How to Use Pulse Dashboard

1. As a Standalone CLI Tool (Recommended for quick report viewing)

Install the package globally or use npx to run the dashboard directly.

Prerequisites:

  • Node.js and npm/npx installed.
  • playwright installed.
  • Playwright-pulse-report npm package integrated into the playwright test repository (playwright-pulse-report.json and optional history/trend-*.json files) organized in a pulse-report directory.

Installation & Usage:

  • Using npx (Recommended for easy, one-time use): Navigate to your project directory that contains the pulse-report folder (with your playwright-pulse-report.json inside it), and run:

    npx pulse-dashboard

    This will download and run the latest version of Pulse Dashboard without a global installation.

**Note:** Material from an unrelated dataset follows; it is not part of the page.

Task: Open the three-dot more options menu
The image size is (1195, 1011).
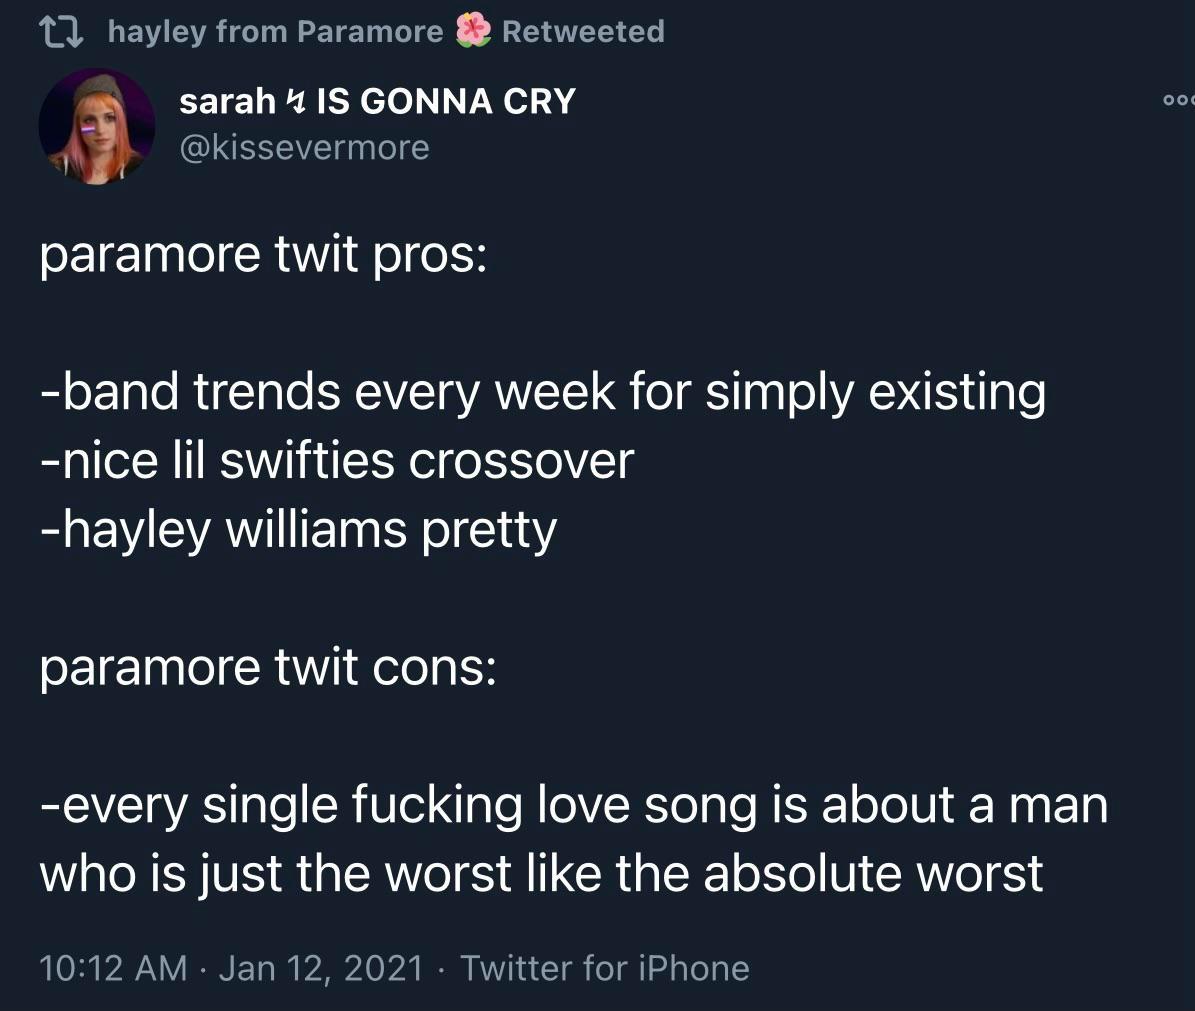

    Custom Output Directory Support: If you're using a custom output directory in your playwright-pulse-report configuration, Pulse Dashboard will automatically detect it from your playwright.config.ts/js file. Alternatively, you can specify it explicitly:

    npx pulse-dashboard --output-dir custom-report-folder
    # OR using short form
    npx pulse-dashboard -o custom-report-folder

    Custom Port Configuration: You can specify a custom port for the dashboard server using either a CLI flag or environment variable. This is especially useful for Docker, cloud deployments, CI environments, or shared servers:

    # Using CLI flag
    npx pulse-dashboard --port 8080
    # OR using short form
    npx pulse-dashboard -p 8080
        
    # Using environment variable
    PORT=8080 npx pulse-dashboard
        
    # Combining custom output directory and port
    npx pulse-dashboard --output-dir custom-report --port 3000
        
    # In Docker/CI environments
    PORT=8080 npx pulse-dashboard -o /app/reports

    Port Precedence: CLI flag (--port) > Environment variable (PORT) > Default (9002)

    [NOTE: user does not need to navigate inside pulse-report folder]

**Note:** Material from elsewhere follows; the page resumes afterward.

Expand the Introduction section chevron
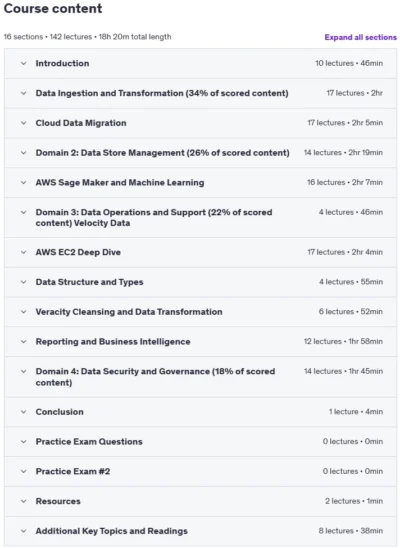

  • Global Installation (if you use it frequently):

    npm install -g pulse-dashboard

    Then, navigate to your project directory that contains the pulse-report folder (not inside pulse-report folder) and run:

    npm run pulse-dashboard

The dashboard will start on the specified port (default: http://localhost:9002) and serve data from the pulse-report directory located in your current working directory.

Data Directory Structure for CLI Usage: When you run pulse-dashboard or npx pulse-dashboard, it expects the following structure in the directory from where you run the command:

pulse-dashboard-client-folder-structure

Technical Stack (of this Dashboard Project/Component Package)

pulse-dashboard-framework

NPM Scripts (for developing this project)

  • npm run pulse-dashboard: Starts the Next.js development server for standalone source viewing.

Thank You

Special Thanks to @Suman Vishwakarma for continuous UAT feedback and @Sagnik Ghosh for continuous development related help.

View the Live Documentation

License

This project is licensed under the MIT License.